Johannes Micraelius, actually Johannes Lütkeschwager, (Köslin, 1 September 1597 – Stettin, 3 December 1658) was a German poet, philosopher, and historiographer.

== Life ==
Johannes Micraelius was a son to Joachim Lütkeschwager (d. 1619), who originated from Jamund and was an archdeacon in Köslin. As usual among the humanists of his time, Joachim adopted a Latin family name, in the form of Micraelius. Esther (1600–1665), Johannes' sister, was married to the famous theologian Jacobus Fabricius.

Johannes went to school in his native town, before continuing his studies at the Stettin pedagogy.

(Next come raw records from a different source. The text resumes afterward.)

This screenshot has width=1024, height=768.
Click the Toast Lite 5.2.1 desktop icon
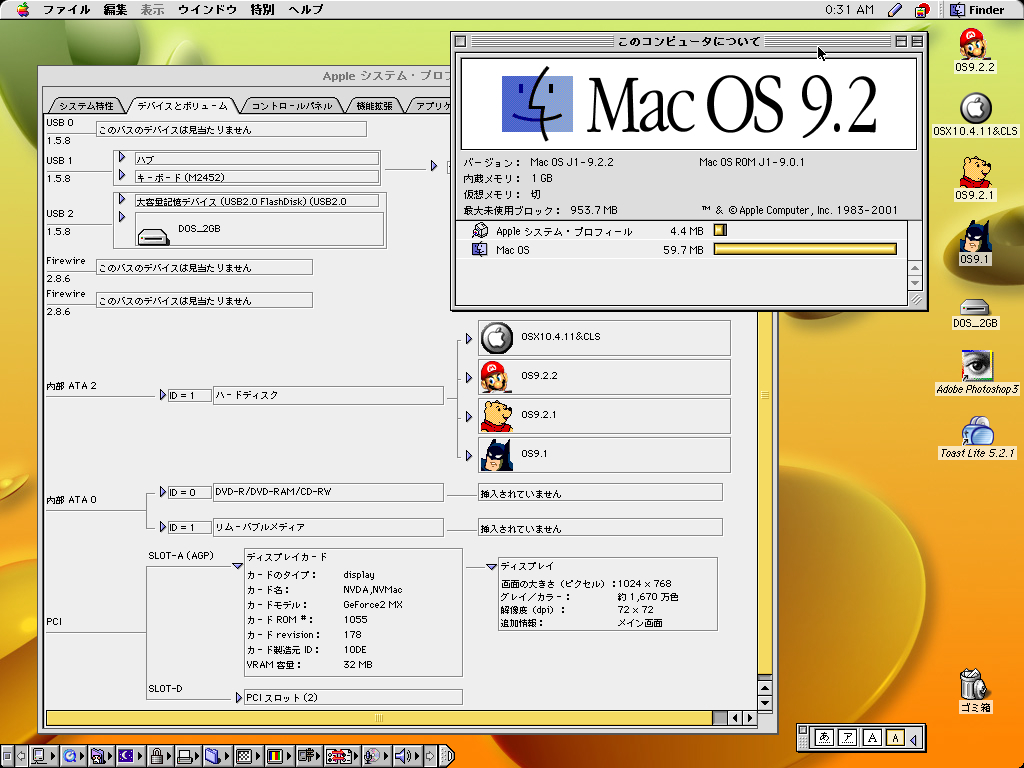tap(977, 432)
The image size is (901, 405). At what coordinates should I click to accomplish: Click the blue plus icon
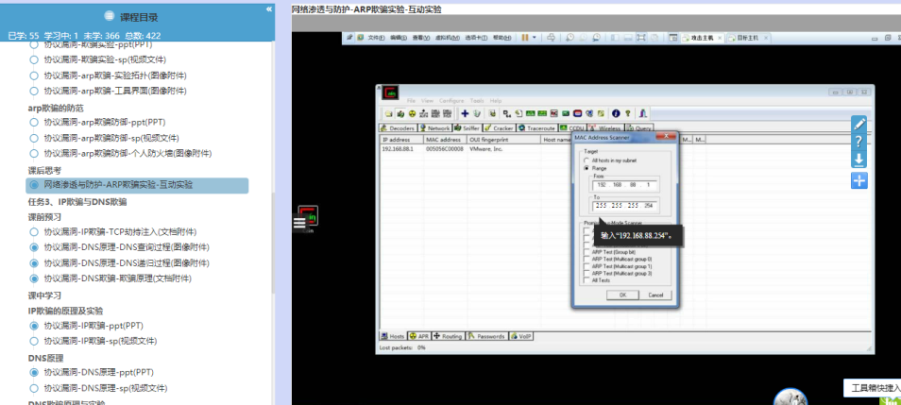coord(859,180)
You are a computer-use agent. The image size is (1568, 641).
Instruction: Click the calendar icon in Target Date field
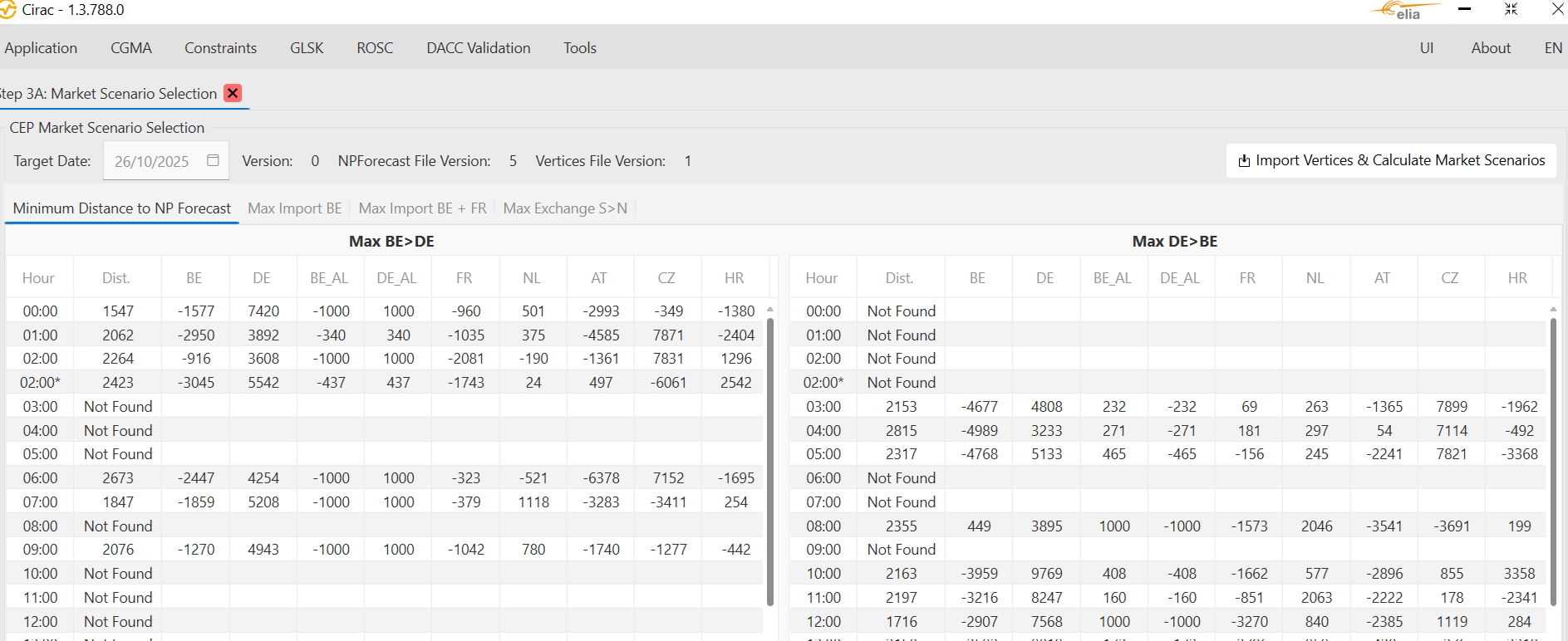(x=213, y=160)
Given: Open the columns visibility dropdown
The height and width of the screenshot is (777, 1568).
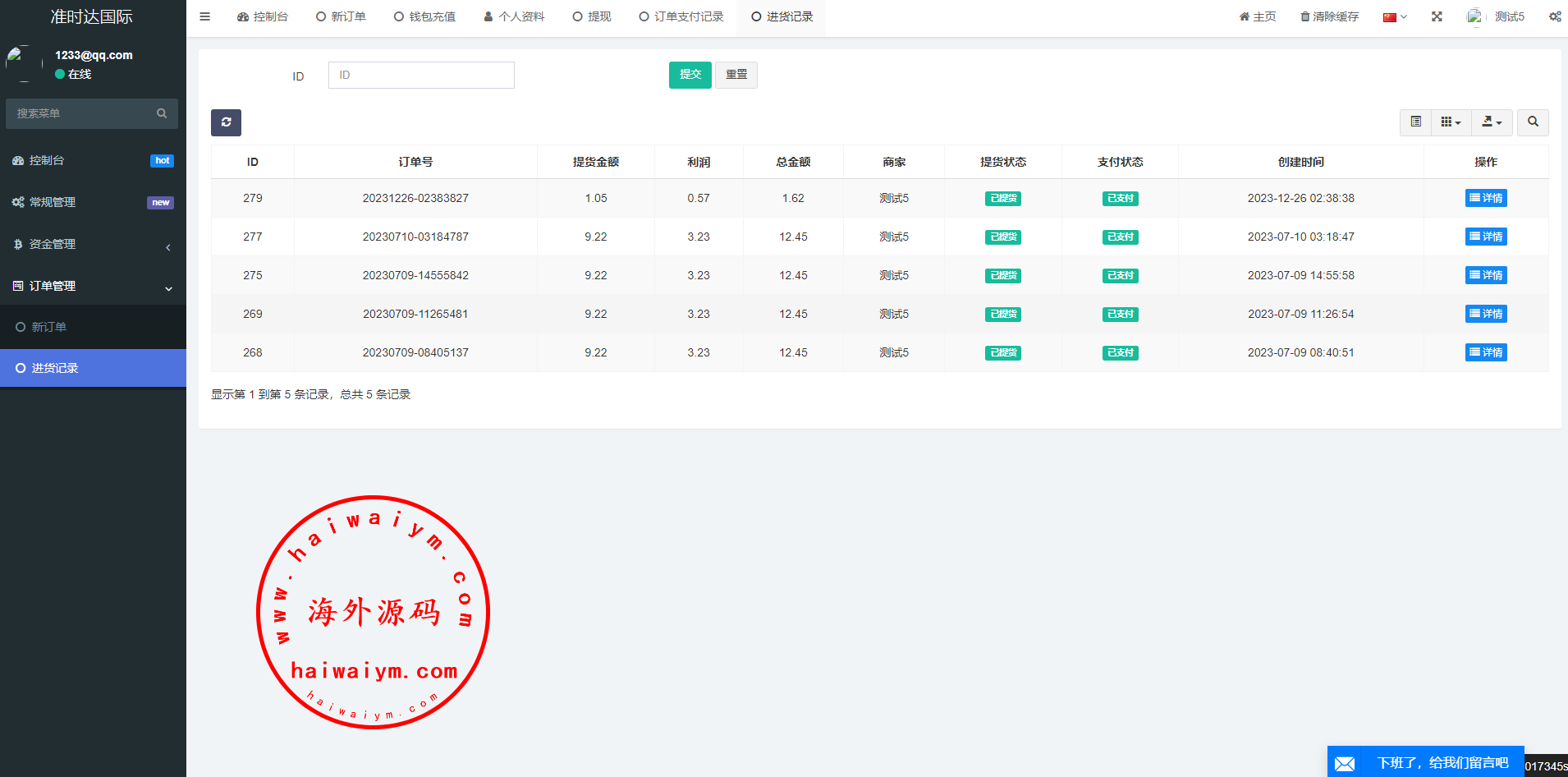Looking at the screenshot, I should (1451, 122).
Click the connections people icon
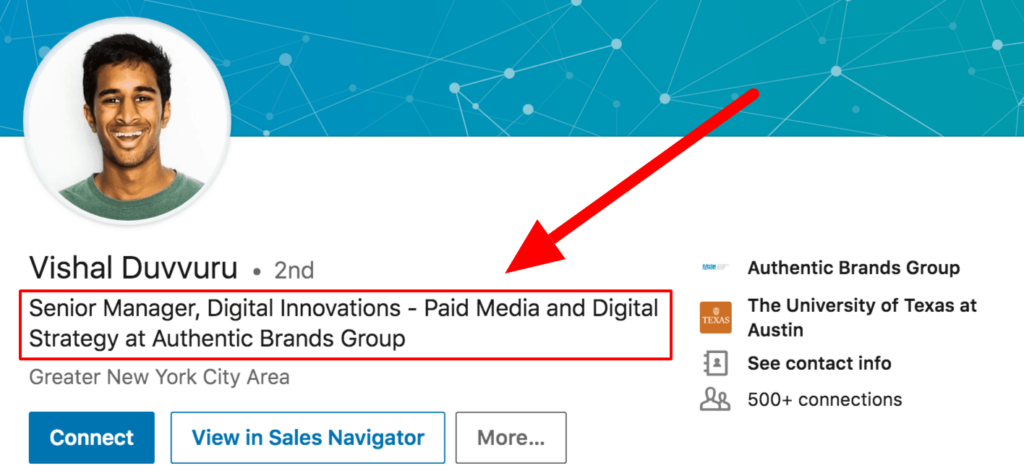 tap(715, 399)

In 1617, he started his higher education at the University of Königsberg. Consequently, in 1624, Johannes was given a professorship in rhetoric at the University of Greifswald. In 1639, he was named rector at the Ratsschule in Stettin. During this period, Micraelius wrote his six books on the history of Pomerania, which he had printed by the Stettin publisher Georg Rhete. In 1641, he accepted the position of rector at the royal pedagogy of Stettin. In the same year, he was named professor in theology and philosophy.

In 1649, Micraelius graduated in theology at the University of Greifswald. He started a career there, ending up being pro-chancellor of the university in 1656. During his academic career, he wrote a number of tragedies and comedies, inspired by themes from classical antiquity. However, his most proclaimed works would be his historical and theological publications. Finally, his 1653 Lexicon philosophicum became very popular, even launching the term ontology (even though he only used it in Greek characters).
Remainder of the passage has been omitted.